"Le Surréalisme : Bouleverser le Réel", au "CAP", à Mons, jusqu'au 16 Février
A Mons, ne dites plus « BAM », mais, désormais, « CAP » (« Culture Art et Patrimoine »), un lieu dont l’élément central reste bien le « Musée des Beaux-Arts », qui nous propose son exposition « Le Surréalisme : Bouleverser le Réel », jusqu’au dimanche 16 février, à l’occasion du centenaire du « Manifeste du surréalisme », rédigé, en 1924, par André Breton (1896-1966).
Peut-on encore, cent ans plus tard, percevoir les enjeux fondamentaux du mouvement surréaliste, toucher du doigt sa nature profondément subversive ? C’est la question que pose cette exposition, dont le commissariat est assuré par Marie Godet, docteure en histoire de l’art. « Le surréalisme : Bouleverser le réel » replace le mouvement surréaliste dans le positionnement spécifique qu’il a revendiqué : entre la sphère artistique et la société.

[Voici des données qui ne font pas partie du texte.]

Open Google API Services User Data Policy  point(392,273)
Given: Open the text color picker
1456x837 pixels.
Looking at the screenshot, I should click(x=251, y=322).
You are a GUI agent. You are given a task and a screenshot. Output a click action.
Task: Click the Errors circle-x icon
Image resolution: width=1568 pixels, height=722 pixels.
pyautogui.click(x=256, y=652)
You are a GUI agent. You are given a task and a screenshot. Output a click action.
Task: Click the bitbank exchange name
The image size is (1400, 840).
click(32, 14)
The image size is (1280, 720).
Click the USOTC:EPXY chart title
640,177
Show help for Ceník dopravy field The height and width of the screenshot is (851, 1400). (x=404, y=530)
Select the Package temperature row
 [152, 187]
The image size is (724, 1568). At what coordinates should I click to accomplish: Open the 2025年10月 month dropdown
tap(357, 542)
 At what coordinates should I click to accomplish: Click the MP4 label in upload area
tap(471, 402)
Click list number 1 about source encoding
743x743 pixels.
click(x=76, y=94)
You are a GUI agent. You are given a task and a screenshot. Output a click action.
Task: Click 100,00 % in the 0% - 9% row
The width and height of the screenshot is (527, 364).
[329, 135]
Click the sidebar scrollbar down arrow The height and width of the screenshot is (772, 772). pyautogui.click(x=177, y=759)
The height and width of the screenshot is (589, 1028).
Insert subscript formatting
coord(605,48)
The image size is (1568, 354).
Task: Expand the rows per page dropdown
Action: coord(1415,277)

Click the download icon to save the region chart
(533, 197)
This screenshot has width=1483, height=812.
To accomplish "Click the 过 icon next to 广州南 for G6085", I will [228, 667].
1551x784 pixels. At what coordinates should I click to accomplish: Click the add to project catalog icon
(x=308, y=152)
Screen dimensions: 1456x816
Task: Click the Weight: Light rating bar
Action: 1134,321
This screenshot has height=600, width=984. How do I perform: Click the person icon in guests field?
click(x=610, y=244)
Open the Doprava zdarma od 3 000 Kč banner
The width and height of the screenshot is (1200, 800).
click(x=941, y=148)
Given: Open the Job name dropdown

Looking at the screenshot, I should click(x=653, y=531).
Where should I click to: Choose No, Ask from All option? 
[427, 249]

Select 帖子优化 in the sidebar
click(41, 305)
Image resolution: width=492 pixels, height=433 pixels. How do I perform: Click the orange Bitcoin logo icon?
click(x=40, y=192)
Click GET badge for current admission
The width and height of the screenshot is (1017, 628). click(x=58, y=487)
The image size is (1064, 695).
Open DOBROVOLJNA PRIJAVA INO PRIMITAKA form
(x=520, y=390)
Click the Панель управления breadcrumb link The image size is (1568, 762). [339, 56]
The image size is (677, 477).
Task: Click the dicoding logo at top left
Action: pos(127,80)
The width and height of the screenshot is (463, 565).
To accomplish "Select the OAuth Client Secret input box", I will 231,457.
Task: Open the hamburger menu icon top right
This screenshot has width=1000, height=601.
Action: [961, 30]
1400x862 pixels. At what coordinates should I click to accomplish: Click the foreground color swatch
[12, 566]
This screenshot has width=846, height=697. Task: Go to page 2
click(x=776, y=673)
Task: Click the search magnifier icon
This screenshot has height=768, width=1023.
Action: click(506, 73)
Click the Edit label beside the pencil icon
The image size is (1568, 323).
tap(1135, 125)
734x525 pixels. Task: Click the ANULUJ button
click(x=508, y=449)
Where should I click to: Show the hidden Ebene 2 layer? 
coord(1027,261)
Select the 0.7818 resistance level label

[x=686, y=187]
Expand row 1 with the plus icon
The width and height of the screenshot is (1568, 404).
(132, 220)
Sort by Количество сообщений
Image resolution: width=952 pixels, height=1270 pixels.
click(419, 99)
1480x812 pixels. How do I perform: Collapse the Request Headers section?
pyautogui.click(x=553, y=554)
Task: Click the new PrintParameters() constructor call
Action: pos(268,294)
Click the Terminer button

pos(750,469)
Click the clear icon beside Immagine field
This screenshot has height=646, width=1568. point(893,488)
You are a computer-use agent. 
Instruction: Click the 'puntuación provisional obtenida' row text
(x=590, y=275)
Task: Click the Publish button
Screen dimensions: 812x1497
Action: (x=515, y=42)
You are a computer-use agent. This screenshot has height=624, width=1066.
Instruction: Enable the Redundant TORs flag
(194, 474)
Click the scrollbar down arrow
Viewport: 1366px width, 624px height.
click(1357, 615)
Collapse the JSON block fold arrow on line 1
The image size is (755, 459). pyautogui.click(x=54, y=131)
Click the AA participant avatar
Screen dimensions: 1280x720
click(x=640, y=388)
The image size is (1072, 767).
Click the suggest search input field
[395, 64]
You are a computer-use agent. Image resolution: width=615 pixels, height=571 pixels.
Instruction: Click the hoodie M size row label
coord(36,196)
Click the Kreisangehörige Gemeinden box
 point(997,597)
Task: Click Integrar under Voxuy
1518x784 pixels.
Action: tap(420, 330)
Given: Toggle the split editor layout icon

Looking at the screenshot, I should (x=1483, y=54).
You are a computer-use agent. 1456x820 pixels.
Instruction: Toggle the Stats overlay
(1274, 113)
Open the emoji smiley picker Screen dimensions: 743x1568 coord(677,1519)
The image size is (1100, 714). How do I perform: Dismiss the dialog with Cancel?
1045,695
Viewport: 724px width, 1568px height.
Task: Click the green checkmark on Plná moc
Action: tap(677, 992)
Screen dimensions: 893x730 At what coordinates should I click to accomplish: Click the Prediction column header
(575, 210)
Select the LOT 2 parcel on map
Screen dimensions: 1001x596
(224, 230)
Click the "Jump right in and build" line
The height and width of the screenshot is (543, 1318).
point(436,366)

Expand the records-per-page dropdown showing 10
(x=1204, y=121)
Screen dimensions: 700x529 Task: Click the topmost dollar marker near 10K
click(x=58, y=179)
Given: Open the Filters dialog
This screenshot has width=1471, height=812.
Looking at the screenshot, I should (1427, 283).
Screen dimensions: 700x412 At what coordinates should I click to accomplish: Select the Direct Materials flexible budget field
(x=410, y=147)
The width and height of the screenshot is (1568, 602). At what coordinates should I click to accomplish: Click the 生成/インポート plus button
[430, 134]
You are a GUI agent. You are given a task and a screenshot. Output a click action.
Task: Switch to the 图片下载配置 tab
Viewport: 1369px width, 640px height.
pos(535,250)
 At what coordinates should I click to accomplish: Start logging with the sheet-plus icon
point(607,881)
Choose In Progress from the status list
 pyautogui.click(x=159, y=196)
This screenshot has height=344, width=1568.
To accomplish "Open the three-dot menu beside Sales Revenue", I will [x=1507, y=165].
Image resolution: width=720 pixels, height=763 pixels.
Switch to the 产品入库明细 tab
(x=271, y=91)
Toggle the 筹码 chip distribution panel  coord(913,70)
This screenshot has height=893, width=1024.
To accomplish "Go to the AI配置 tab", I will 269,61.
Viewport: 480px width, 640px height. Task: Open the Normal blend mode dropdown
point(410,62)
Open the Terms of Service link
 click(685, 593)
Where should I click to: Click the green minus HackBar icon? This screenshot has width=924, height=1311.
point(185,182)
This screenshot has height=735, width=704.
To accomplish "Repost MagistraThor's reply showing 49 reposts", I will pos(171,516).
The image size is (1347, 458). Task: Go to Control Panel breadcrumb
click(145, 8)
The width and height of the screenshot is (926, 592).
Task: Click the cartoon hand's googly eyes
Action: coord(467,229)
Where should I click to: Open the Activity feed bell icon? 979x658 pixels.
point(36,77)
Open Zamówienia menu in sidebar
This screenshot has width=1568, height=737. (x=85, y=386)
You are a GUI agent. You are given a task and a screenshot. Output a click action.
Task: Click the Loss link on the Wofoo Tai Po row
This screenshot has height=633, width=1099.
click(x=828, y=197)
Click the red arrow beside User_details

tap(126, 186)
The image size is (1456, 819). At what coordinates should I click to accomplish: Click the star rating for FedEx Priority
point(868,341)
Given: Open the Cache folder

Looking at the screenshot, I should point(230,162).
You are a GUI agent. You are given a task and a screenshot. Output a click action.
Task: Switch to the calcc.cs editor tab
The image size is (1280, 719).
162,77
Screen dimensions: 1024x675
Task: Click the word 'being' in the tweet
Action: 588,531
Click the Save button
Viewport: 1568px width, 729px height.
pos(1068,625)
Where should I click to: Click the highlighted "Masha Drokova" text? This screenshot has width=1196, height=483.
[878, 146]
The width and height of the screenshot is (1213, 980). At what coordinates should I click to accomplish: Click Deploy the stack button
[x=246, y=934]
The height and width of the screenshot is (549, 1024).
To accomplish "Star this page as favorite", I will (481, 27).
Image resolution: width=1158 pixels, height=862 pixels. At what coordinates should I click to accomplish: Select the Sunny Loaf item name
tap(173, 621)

Lisons ce que nous confiaient les concepteurs de cette exposition, lors de la visite de presse : « Le surréalisme, en Belgique, naît avec la notion d’objet bouleversant, qui manifeste à la fois un refus de l’art et une recherche d’impact sur la réalité. En prenant ce point de départ, l’exposition déroule ensuite le fil de l’objet à travers les décennies. Elle offre ainsi une perspective novatrice sur la question de l’objet surréaliste, qui, en Belgique, n’a jamais été mise en lumière sous forme d’exposition. »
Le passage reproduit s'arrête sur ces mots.